Spindle Cell Oncocytoma (SCO) is a neoplasm of the adenohypophysis, often pre-operatively misdiagnosed as pituitary macroadenoma due to its rarity. First described in 2002, 28 cases have been described. It is a benign tumour manifesting in adults with no sex predilection, classified as WHO Grade I. A 71-year-old woman presented with bitemporal hemianopia, secondary hypoadrenalism, hypothyroidism and hypogonadotrophic hypogonadism. Imaging in October 2017 confirmed a 18.0×27.0×21.0 mm supra-sellar mass with optic chiasm displacement, suggestive of a pituitary macroadenoma. Appropriate hormone replacement was commenced and the same month, tumour resection by an endoscopic endonasal transsphenoidal approach was achieved. The tumour appeared firm and hypervascularised and debulking was associated with unexpected haemorrhage. Post-operative bitemporal hemianopia and visual acuity improved and imaging showed good decompression of the optic chiasm with some persistent suprasellar tumour and no signs of cavernous sinus invasion. She was discharged with no neurological sequalae on appropriate hormone replacements.
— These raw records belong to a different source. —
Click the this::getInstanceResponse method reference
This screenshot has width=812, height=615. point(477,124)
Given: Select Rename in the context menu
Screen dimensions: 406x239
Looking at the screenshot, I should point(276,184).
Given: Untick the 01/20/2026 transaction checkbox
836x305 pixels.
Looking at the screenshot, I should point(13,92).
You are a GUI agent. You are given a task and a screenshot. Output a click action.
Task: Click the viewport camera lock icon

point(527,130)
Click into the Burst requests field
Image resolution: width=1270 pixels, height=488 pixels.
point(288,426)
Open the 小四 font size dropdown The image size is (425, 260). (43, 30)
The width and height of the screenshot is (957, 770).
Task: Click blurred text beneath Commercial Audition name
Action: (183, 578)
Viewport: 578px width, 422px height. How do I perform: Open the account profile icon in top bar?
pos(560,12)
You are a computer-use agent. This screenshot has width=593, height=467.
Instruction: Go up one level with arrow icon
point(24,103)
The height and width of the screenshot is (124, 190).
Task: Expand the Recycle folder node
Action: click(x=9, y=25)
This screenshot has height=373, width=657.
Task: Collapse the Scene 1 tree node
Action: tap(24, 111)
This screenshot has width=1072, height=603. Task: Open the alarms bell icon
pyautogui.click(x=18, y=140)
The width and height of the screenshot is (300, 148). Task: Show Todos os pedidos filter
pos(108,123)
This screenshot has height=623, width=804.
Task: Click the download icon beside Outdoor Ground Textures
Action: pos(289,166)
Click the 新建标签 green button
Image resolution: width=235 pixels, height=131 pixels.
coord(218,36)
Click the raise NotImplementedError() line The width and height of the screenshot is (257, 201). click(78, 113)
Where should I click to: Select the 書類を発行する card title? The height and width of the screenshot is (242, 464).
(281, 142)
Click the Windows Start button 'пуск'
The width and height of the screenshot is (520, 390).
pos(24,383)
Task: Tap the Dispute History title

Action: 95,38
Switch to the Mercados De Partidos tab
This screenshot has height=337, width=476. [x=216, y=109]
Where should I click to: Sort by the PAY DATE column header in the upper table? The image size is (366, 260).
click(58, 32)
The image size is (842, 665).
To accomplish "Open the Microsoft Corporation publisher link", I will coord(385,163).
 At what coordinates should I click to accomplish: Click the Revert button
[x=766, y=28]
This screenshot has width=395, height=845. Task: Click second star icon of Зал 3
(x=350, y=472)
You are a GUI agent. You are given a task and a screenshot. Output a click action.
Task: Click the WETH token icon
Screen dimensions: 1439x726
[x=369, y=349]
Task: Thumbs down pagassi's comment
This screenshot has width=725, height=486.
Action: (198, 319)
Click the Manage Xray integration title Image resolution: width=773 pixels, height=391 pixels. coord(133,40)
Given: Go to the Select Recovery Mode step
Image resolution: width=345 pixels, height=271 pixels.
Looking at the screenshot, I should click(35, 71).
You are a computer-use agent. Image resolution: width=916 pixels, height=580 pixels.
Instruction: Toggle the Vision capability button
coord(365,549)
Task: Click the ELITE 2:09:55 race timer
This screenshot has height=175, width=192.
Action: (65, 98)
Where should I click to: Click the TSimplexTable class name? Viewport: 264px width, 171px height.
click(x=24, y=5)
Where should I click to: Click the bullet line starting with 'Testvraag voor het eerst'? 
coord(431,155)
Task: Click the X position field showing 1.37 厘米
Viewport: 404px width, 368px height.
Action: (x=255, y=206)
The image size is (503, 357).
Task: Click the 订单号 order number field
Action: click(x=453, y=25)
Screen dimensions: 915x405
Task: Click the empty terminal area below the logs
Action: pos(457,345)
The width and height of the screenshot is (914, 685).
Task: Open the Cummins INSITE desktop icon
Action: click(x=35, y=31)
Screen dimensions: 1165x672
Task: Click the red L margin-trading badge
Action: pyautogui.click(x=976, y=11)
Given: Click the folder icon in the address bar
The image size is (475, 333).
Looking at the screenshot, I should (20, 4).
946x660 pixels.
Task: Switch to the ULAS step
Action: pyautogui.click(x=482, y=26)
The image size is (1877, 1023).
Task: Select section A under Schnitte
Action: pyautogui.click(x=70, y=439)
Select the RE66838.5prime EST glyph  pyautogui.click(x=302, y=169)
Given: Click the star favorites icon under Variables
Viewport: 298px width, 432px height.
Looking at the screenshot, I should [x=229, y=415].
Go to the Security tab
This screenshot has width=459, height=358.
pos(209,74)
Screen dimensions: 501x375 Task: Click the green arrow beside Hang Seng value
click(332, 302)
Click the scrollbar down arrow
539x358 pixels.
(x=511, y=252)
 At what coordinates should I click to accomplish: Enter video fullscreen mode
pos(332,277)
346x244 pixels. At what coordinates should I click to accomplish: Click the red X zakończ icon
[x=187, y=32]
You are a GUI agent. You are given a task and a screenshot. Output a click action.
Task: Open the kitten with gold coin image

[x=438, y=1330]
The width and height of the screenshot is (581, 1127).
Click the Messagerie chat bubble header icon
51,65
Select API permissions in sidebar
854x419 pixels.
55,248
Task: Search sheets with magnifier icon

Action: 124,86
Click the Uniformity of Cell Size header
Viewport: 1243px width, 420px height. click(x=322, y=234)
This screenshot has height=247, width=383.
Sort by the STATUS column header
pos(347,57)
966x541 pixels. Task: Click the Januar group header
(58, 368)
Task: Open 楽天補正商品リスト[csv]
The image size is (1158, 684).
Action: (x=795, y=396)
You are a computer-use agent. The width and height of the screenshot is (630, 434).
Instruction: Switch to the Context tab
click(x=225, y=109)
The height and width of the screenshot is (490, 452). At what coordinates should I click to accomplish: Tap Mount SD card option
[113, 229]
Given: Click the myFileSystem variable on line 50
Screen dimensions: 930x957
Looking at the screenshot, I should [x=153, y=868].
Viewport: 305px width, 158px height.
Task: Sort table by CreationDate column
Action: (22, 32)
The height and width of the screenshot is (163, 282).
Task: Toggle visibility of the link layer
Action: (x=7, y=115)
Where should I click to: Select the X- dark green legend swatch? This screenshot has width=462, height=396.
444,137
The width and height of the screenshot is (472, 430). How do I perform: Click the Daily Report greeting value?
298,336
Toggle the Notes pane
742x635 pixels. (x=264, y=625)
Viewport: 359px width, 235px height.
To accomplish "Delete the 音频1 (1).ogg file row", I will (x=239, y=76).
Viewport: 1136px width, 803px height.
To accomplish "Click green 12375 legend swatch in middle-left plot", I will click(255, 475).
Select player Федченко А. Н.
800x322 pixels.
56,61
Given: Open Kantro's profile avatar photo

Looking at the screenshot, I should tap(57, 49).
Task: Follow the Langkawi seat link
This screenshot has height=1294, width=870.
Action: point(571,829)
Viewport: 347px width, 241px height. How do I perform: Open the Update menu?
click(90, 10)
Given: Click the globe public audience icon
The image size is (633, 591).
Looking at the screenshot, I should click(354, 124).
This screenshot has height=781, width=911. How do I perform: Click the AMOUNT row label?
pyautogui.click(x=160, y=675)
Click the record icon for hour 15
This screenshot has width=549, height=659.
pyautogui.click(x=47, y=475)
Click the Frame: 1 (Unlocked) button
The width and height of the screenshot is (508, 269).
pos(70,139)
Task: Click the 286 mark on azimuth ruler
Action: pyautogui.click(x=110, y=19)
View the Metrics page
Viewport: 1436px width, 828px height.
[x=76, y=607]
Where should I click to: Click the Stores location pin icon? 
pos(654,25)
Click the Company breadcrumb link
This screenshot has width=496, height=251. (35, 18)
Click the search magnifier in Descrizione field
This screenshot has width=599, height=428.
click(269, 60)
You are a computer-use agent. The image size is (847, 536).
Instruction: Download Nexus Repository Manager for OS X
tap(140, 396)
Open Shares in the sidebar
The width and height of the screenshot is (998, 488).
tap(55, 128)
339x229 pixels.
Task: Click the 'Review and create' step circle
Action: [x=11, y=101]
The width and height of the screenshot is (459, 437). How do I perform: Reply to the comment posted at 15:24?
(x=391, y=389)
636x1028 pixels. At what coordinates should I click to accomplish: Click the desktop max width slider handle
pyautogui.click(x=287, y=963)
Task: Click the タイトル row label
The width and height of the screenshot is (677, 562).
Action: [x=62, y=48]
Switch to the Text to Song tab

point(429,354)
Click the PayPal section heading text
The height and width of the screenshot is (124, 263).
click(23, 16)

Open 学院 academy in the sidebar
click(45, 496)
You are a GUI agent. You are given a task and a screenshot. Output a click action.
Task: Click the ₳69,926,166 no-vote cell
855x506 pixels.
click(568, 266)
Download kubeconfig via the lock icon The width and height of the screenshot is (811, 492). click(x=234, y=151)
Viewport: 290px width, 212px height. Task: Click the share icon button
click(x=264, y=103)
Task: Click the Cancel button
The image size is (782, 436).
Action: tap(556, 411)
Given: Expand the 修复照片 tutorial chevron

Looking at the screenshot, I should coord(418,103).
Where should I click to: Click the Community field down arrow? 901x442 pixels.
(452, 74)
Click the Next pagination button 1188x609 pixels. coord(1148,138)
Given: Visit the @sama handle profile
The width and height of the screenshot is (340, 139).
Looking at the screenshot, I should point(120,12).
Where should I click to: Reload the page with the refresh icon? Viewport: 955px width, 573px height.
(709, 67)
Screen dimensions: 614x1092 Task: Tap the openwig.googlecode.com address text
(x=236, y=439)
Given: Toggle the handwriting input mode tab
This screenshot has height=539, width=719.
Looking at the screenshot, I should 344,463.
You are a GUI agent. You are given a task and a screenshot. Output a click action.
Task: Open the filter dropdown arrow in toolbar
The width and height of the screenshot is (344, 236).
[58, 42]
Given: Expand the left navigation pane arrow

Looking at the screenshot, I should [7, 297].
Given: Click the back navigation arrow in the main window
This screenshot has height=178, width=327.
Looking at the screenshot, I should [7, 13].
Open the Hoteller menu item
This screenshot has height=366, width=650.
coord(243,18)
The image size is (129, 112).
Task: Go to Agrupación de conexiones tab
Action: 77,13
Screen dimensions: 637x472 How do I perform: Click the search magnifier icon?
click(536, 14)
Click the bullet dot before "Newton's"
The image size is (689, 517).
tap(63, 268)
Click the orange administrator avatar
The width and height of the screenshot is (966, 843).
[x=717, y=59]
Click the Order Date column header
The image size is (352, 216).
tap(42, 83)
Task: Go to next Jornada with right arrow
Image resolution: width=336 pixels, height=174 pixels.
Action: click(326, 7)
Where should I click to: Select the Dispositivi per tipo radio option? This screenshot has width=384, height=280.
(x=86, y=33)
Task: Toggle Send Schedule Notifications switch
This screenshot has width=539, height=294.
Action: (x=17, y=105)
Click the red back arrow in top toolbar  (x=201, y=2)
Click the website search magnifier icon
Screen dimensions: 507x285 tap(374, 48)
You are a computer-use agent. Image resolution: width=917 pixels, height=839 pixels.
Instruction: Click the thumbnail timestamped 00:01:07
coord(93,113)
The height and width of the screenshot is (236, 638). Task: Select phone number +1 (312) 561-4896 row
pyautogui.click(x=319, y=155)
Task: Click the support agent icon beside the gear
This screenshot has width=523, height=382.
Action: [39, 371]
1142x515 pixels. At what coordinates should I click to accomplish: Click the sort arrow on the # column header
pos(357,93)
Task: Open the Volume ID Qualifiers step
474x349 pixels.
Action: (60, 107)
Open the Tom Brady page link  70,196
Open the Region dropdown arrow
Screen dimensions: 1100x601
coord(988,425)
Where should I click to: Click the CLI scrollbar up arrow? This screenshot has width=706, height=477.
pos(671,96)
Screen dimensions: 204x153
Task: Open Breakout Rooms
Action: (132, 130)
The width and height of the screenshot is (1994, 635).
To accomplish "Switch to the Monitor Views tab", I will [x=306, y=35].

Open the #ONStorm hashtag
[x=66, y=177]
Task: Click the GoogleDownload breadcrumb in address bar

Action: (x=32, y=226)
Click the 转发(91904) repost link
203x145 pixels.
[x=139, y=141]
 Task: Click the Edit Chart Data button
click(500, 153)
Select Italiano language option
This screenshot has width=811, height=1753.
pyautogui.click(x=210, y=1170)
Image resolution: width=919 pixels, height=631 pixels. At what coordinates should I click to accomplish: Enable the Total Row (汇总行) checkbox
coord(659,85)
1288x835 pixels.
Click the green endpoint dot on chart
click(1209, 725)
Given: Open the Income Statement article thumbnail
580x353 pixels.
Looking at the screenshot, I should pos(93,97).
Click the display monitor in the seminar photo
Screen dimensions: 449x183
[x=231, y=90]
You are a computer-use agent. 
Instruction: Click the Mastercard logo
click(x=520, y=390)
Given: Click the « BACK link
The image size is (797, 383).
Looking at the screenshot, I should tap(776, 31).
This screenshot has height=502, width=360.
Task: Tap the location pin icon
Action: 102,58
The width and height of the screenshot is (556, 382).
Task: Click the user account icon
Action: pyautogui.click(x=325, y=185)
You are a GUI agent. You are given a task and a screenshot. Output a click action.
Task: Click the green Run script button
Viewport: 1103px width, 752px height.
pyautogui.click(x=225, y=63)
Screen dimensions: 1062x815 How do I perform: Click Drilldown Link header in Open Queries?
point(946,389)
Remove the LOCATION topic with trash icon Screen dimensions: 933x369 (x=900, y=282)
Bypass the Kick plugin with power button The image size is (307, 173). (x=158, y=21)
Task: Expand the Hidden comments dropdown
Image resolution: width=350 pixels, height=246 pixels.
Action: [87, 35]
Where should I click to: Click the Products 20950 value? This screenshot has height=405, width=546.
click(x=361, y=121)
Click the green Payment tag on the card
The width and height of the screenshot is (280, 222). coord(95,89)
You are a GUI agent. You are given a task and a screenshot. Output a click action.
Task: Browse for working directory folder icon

Rather than the expect results, however, pathology revelated a Spindle Cell Oncocytoma (SCO), showing a proliferation of spindle cells arranged in short fascicles with eosinophilic cytoplasm and eccentric nuclei containing fine granular chromatin. Immunohistochemistry showed the tumour was positive for S-100 protein, epithelial membrane antigen(EMA), thyroid transcription factor-1 (TTF-1) and vimentin, typical of SCO. Ki67 was expressed in 10% of the neoplastic cells and p53 in 4%. Considering the low-grade and long natural history of SCO, pituitary radiotherapy may be required pending imaging and neuro-ophthalmology assessment. Our case was pre-operatively misdiagnosed as a pituitary macroadenoma and highlights that although rare, SCO masquerading as a macroadenoma remains an important differential diagnosis.